▶ Extracted text:
So it will be possible so long as you're not paying for the same actions twice on the same piece of land and the actions are compatible. And all this information around compatibility can be found on the GOV.UK website.

Charlie 12:58
So in the new SFI you've got your improved grassland and your low input grassland. Now is that very similar to the GS2 that you can currently get in Countryside Stewardship? So one, you can supplementary feed and the other one you can't, but it's still roughly the same payment.

Yeah. So there is quite a similarity between some of the current CS options. But the one thing I would say is that actually the standards in 2023 are looking and feeling quite different to the current CS options. One of the things that we've done is we've listened to industry feedback and we've very much stripped away a lot of the prescriptions that sit within those standards.

So for example, the flower rich grass margins that is in one of the new standards. We're being much less specific around what the feed rate can be, what the sowing rates would be. We're much more flexible about the species that you can plant in those margins. So we're effectively handing the autonomy back over to the land manager to say it’s up to you.

The aims of this standard is to produce a flower-rich grass margin. Do that as best as you can on your land, knowing your land conditions, the climate, the soils, everything. So there is a similarity in the sense that the titles are quite the same. But actually when you get to the detail, Charlie, I think you'll be quite pleased that a lot of those prescriptions have really been stripped out.

John 14:13
That brings us beautifully to a thought about what happens if they change to payment by results, because in the north east of England where we are, one of the hardest things is, for example, to establish a cover crop. We've got a later harvest and to get a cover crop in before the cold autumn is sometimes very hard. But I was speaking to someone the other day and they were saying, well, actually some of the thinner crops are better for the environment, leaving a more diverse field and it can only be done on a field-by-field basis really.

I'm glad you’ve mentioned payment by results. It's something that I'm particularly interested in, working in payments. So yeah, we're really keen to explore payment by results, particularly in Countryside Stewardship, and I think it would work really well for these farmers that are already doing great stuff for the environment and those that want to do that little bit more and get rewarded for the outcomes that they deliver.

▶ Recorded information:
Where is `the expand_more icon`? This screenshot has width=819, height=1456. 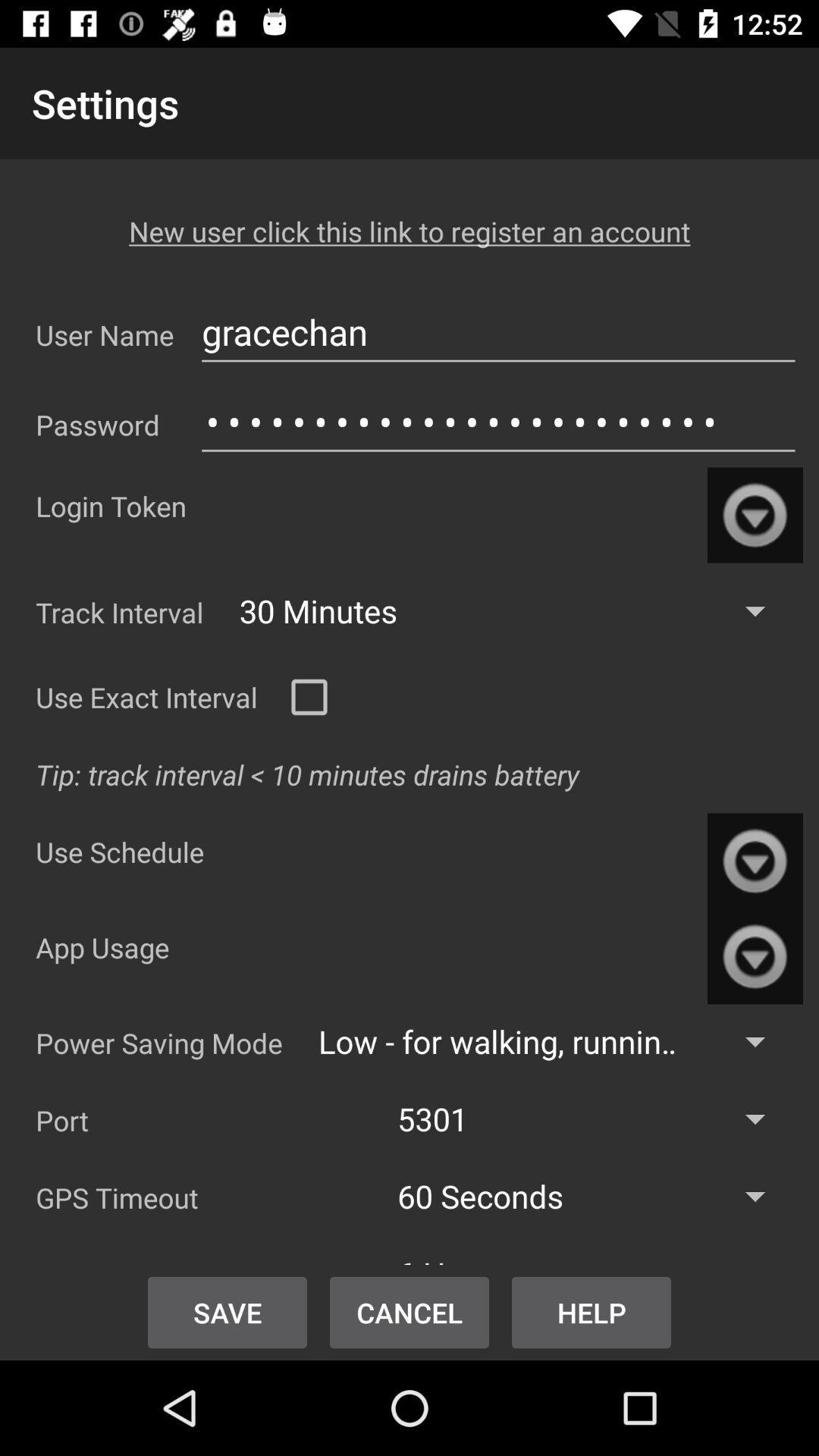
the expand_more icon is located at coordinates (755, 956).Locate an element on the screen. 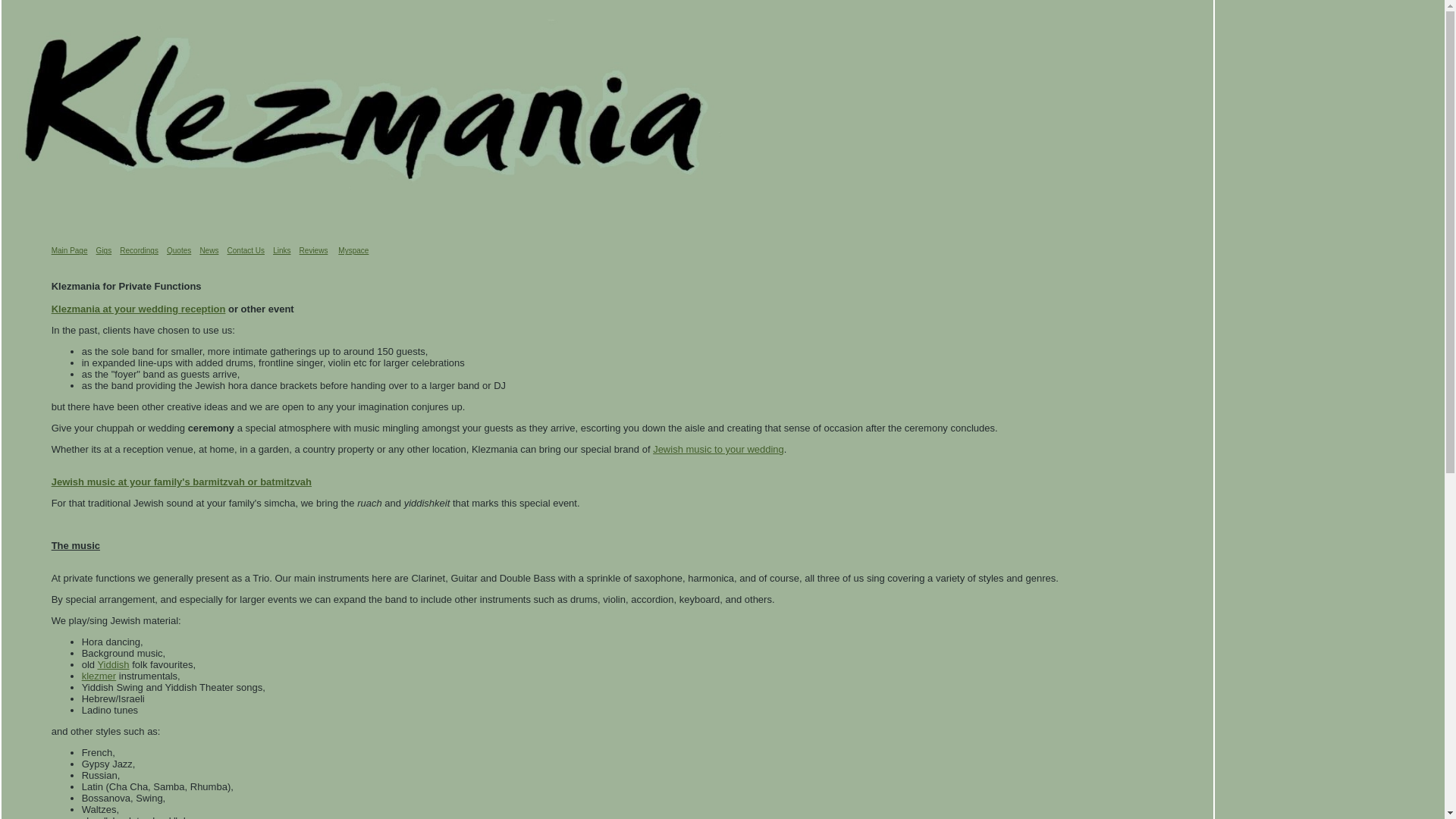 The height and width of the screenshot is (819, 1456). 'klezmer' is located at coordinates (98, 675).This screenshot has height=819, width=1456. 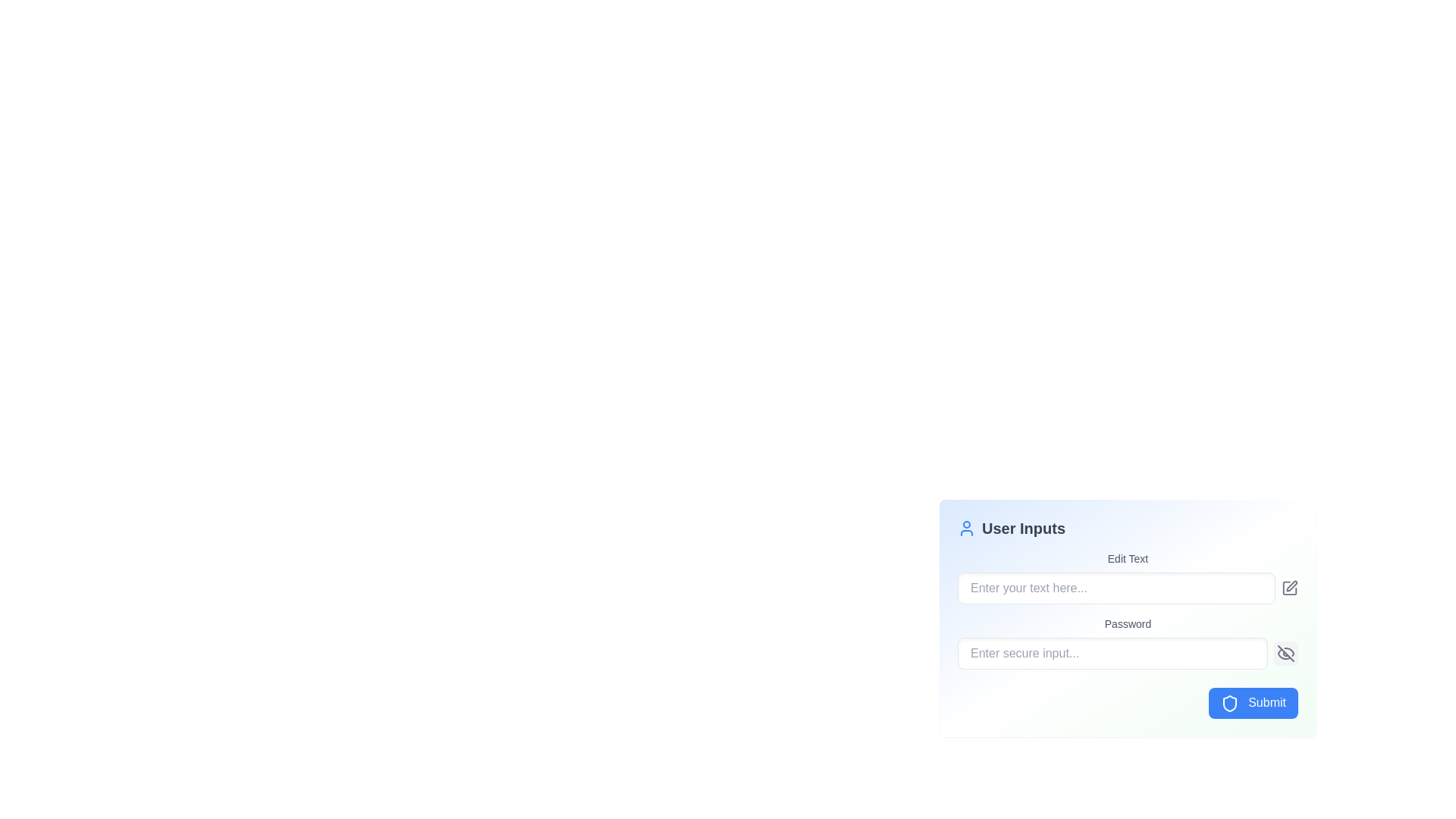 I want to click on the submit button located at the bottom-right corner of the 'User Inputs' panel, so click(x=1253, y=703).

▶ Required tasks:
a) In the farm payments transcript, where can information about the compatibility of actions be found?
b) Summarize the farm payments transcript in two sentences.
c) Carry on the farm payments transcript from the point where it stops.

▶ Task results:
a) On the GOV.UK website.

b) The 2023 standards have titles similar to current Countryside Stewardship options, but many prescriptions have been stripped out, such as fixed sowing rates and species for flower-rich grass margins, which hands autonomy back to land managers. Payment by results is also being explored, particularly in Countryside Stewardship, so that farmers can be rewarded for the environmental outcomes they deliver.

c)
And I think in the scenario you gave, it might be that you're not producing a huge amount of food on that land, but you're producing some great results from the environment. And in these situations we'd like farmers to be rewarded for that and for delivering that bit more. And I think payment by results can work really well for farmers, probably like yourselves, that are quite familiar with environmental schemes, quite comfortable, have done a lot in the past and delivering them very well and delivering a lot for the environment. 

So I see that farmers like yourself could make use of payment results. I also think the organic sector potentially could benefit quite a lot from payment by results because again, they're already delivering quite a lot.

And I also think payment by results works quite well for those farmers that don't necessarily want to be told what to do on their land because payment by results very much strips away a lot of the prescriptions that are in the actions quite similar to what the new SFI standards are actually looking like. And it gives the autonomy to the farmer to deliver what they can on their land and get rewarded for these benefits.

You mentioned about being in Countryside Stewardship. Do you want to explain a little bit more about the Countryside Stewardship options that you've got on your land?

We've got all sorts of options on our land. We have a herbage mix option, we have a low input nitrogen option, we have a hedgerow option, we have a moorland option as well, a low grazing option. There's an area where we don't graze the land. We approached the farm and sectioned it off. We've got an area that we've put back, created a wetland in, and were fencing off burns and all sorts, and that was all part of the higher-tier scheme that we entered. We've planted an awful lot of woodland, but that was the woodland grants scheme.

Charlie 16:29
I guess we have suited the Countryside Stewardship to our farm rather than changing our farm to adapt to the Countryside Stewardship. So we were already doing stuff. We already wanted trees, we already wanted the hedgerows and it's just adapting the agreement to what we want.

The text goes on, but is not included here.